Directions
Using the listing below, set down exactly the lines from the one that contains "Open the SVID Behavior dropdown" through the one that contains "Viewport: 1656px width, 696px height.", with no pictures.

Exercise data
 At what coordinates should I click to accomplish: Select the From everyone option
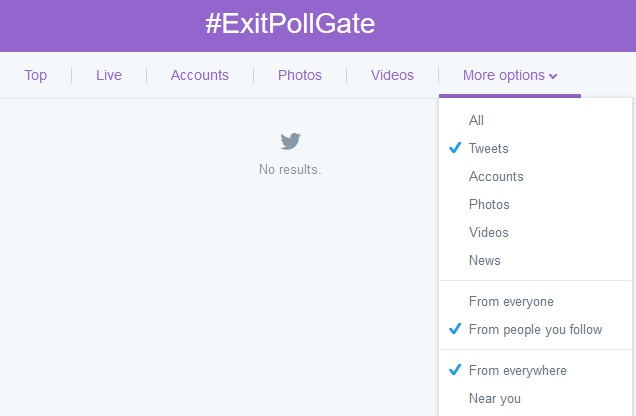pyautogui.click(x=511, y=301)
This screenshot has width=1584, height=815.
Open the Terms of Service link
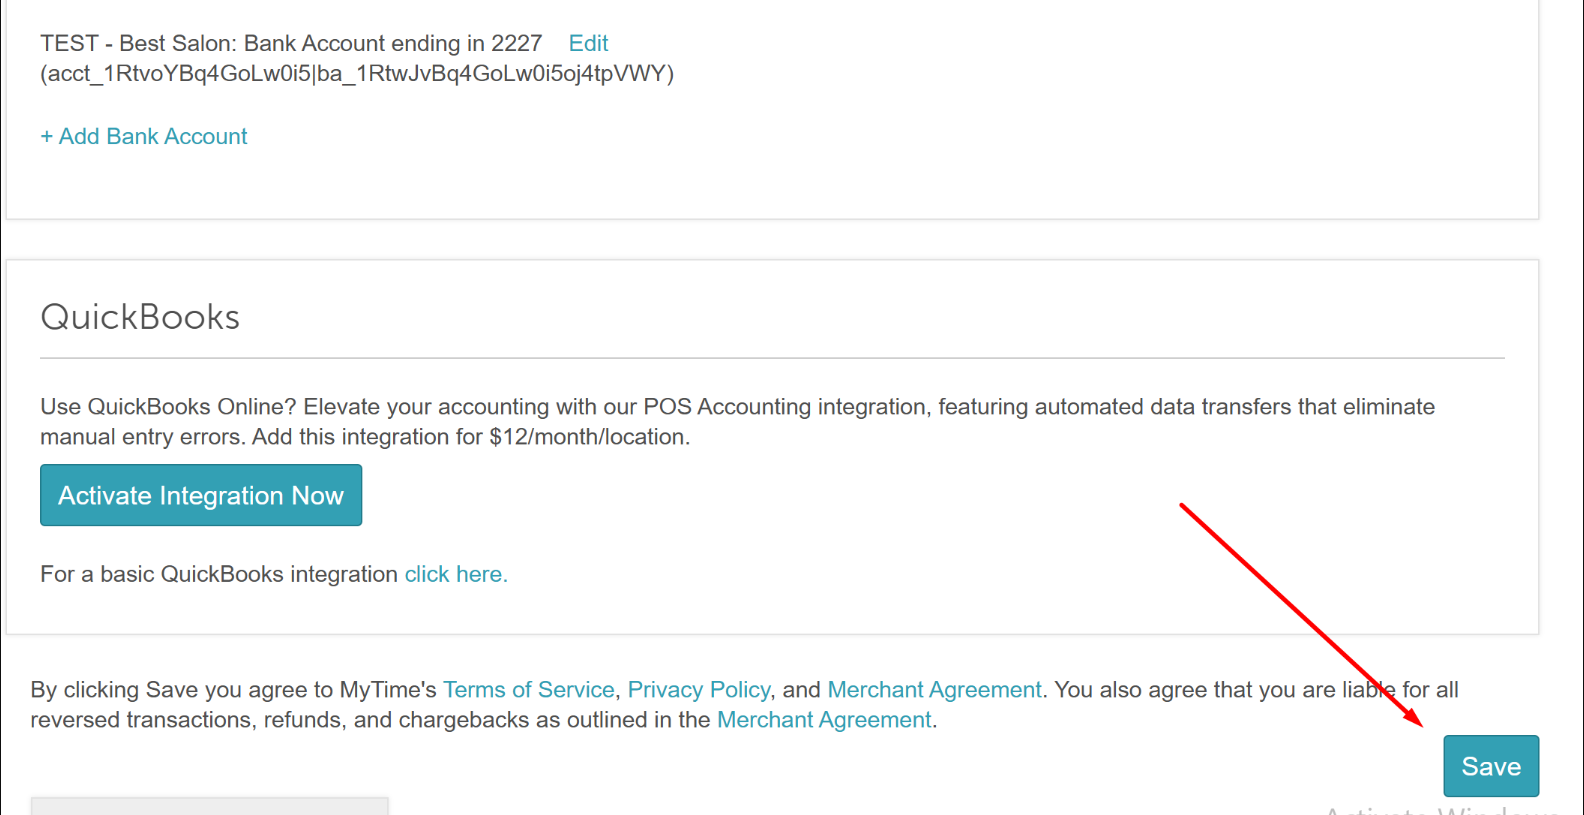(x=529, y=690)
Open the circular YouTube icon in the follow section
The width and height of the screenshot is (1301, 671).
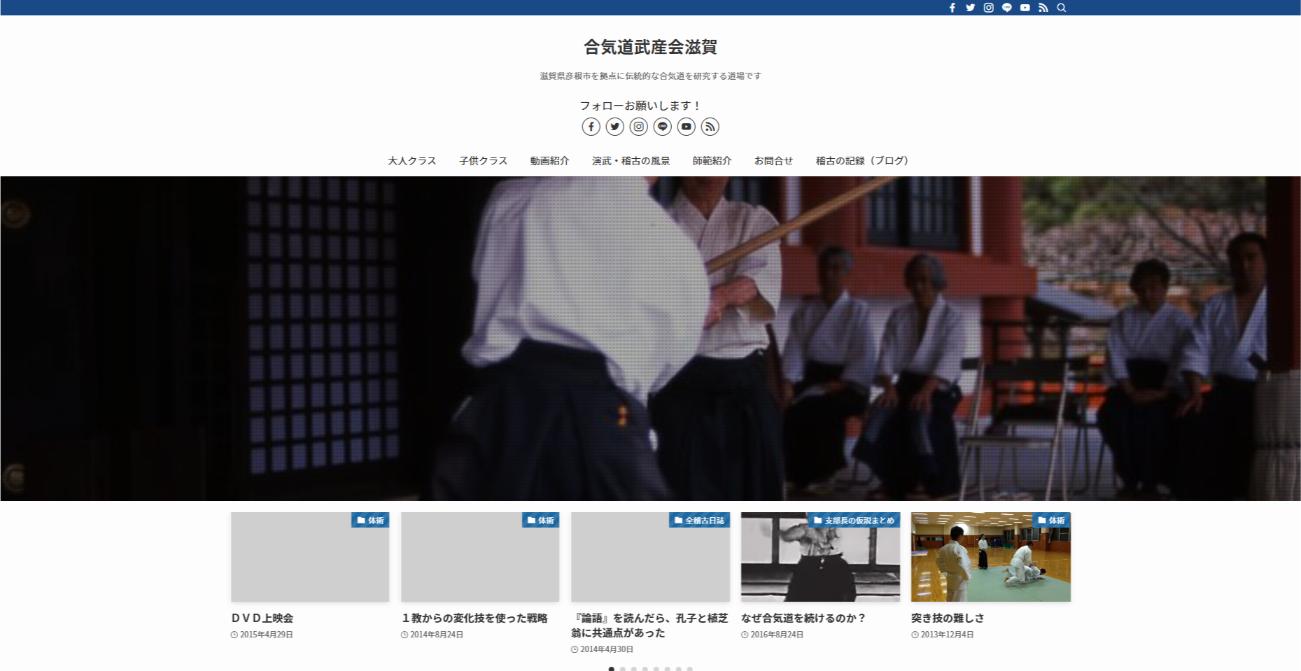point(686,127)
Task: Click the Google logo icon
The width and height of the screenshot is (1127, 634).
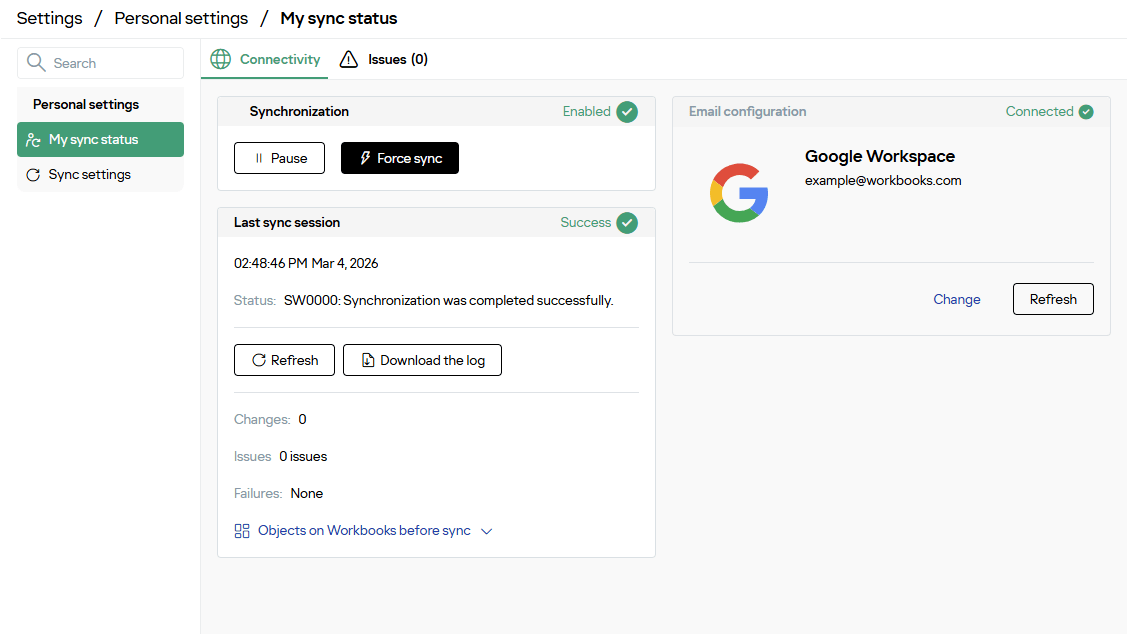Action: pos(739,192)
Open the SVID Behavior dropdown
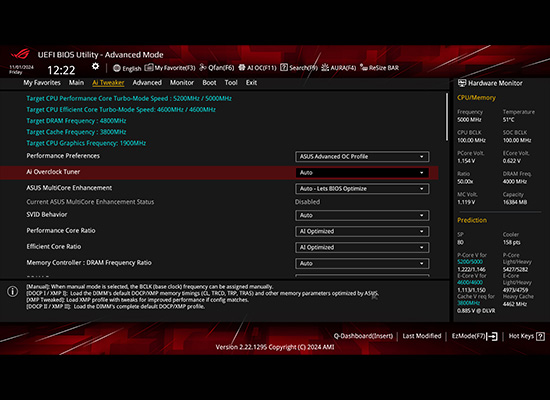Image resolution: width=550 pixels, height=400 pixels. pos(362,215)
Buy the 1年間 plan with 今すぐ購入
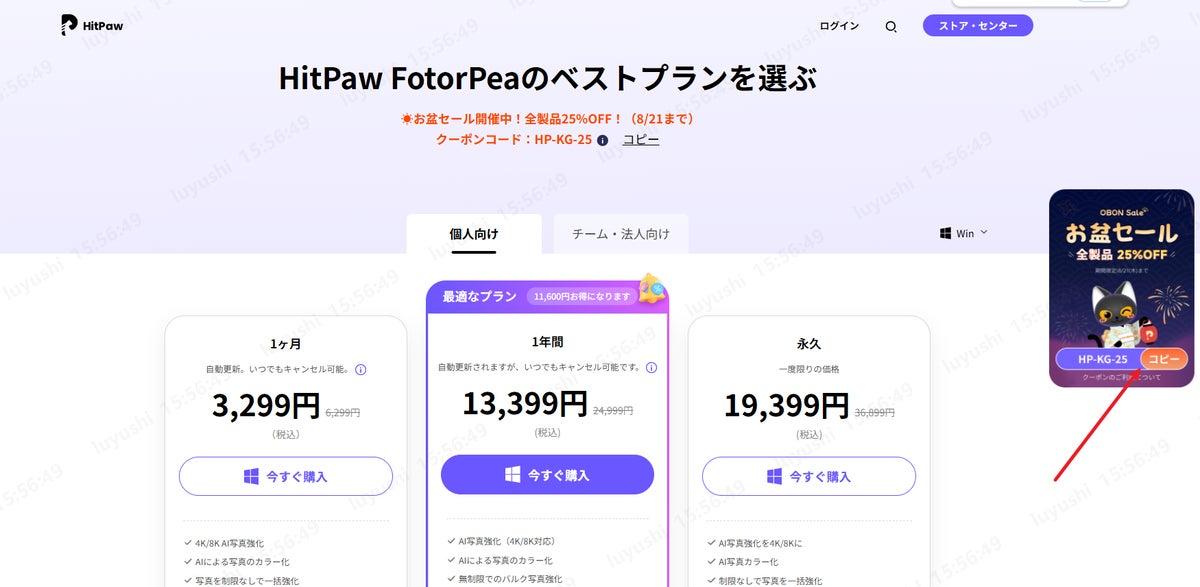Screen dimensions: 1200x587 point(547,474)
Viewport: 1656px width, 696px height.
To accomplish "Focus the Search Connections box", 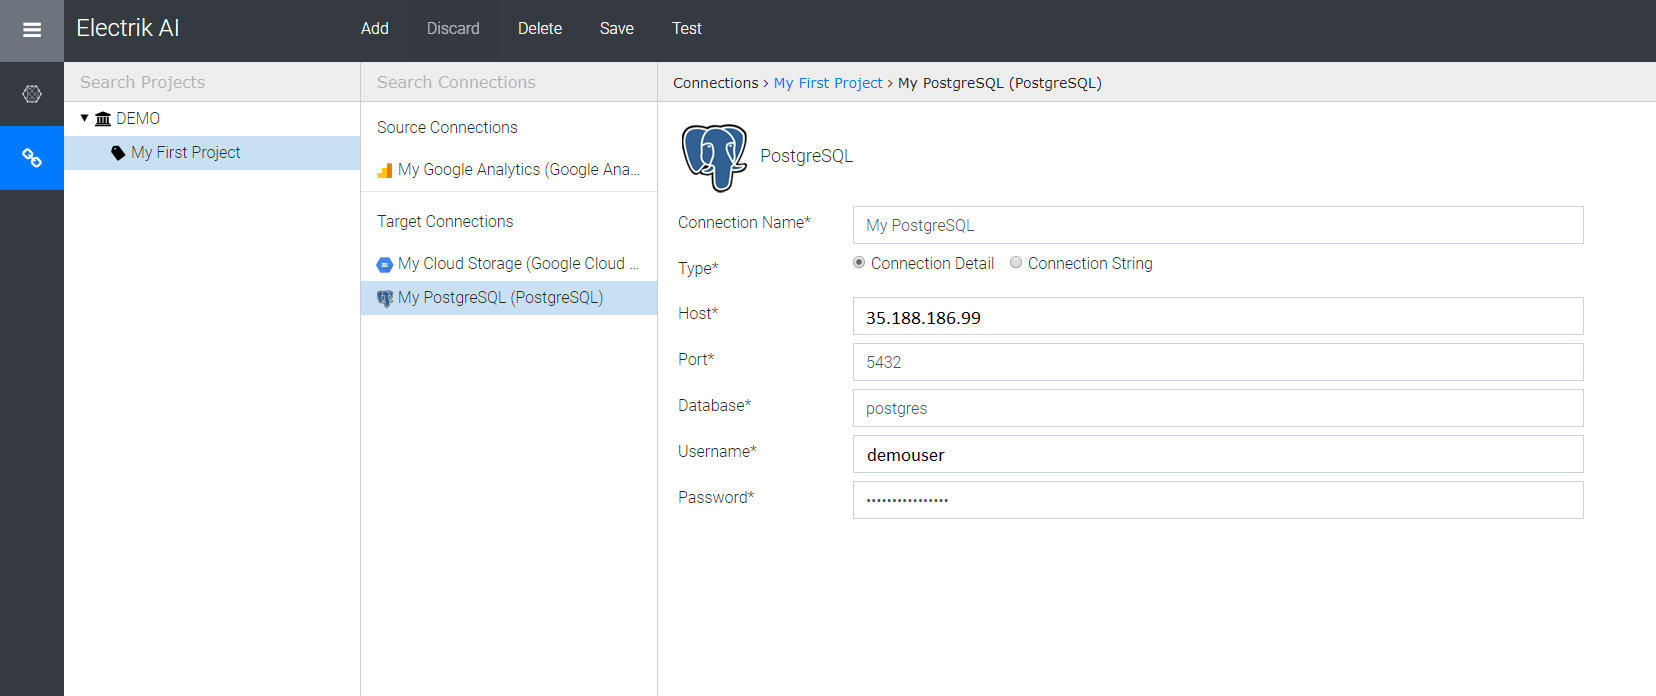I will (x=508, y=82).
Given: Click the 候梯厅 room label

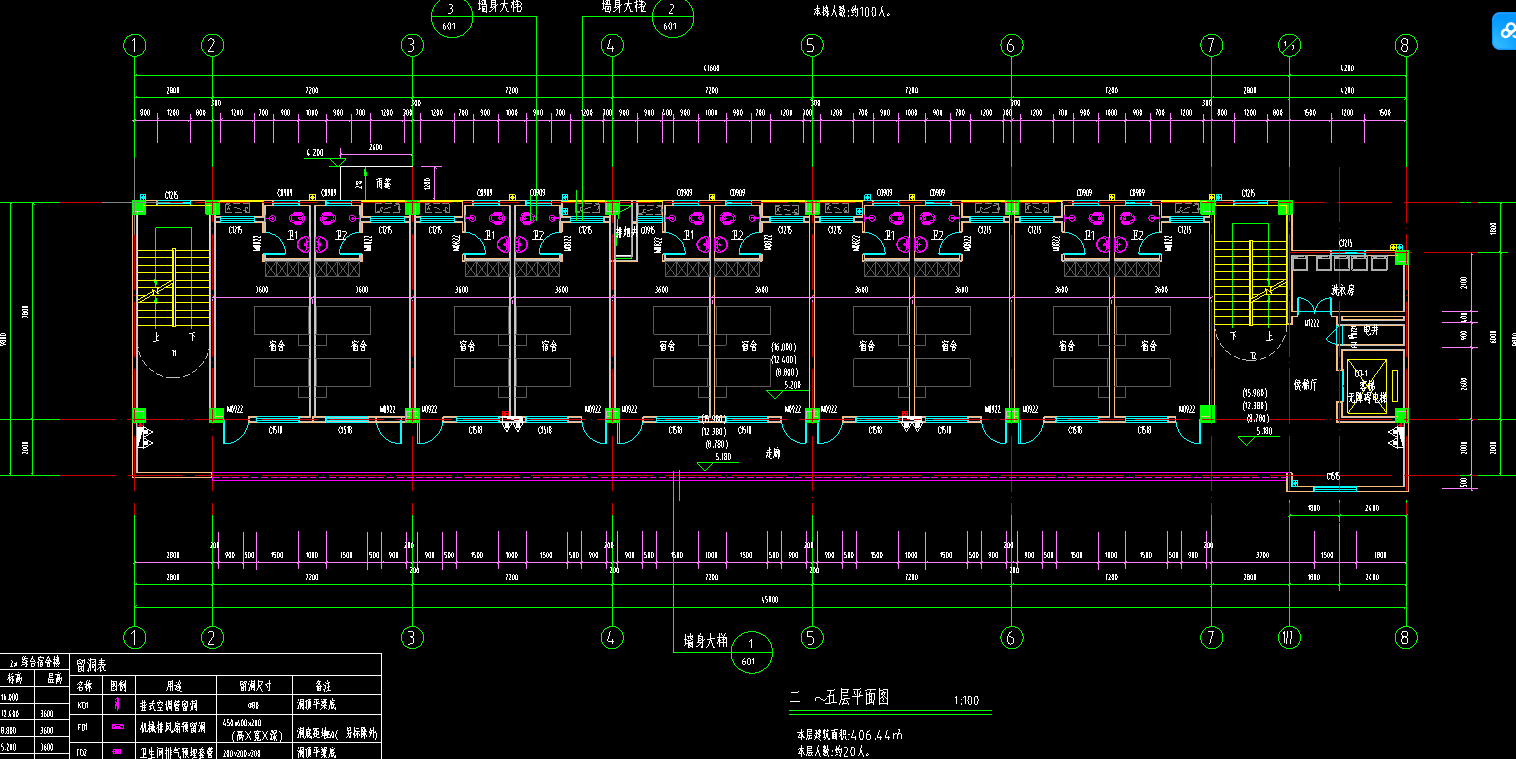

Your response
Open the SVID Behavior dropdown
Image resolution: width=550 pixels, height=400 pixels. pos(362,215)
Buy the 1年間 plan with 今すぐ購入
Screen dimensions: 1200x587 point(547,474)
Viewport: 1656px width, 696px height.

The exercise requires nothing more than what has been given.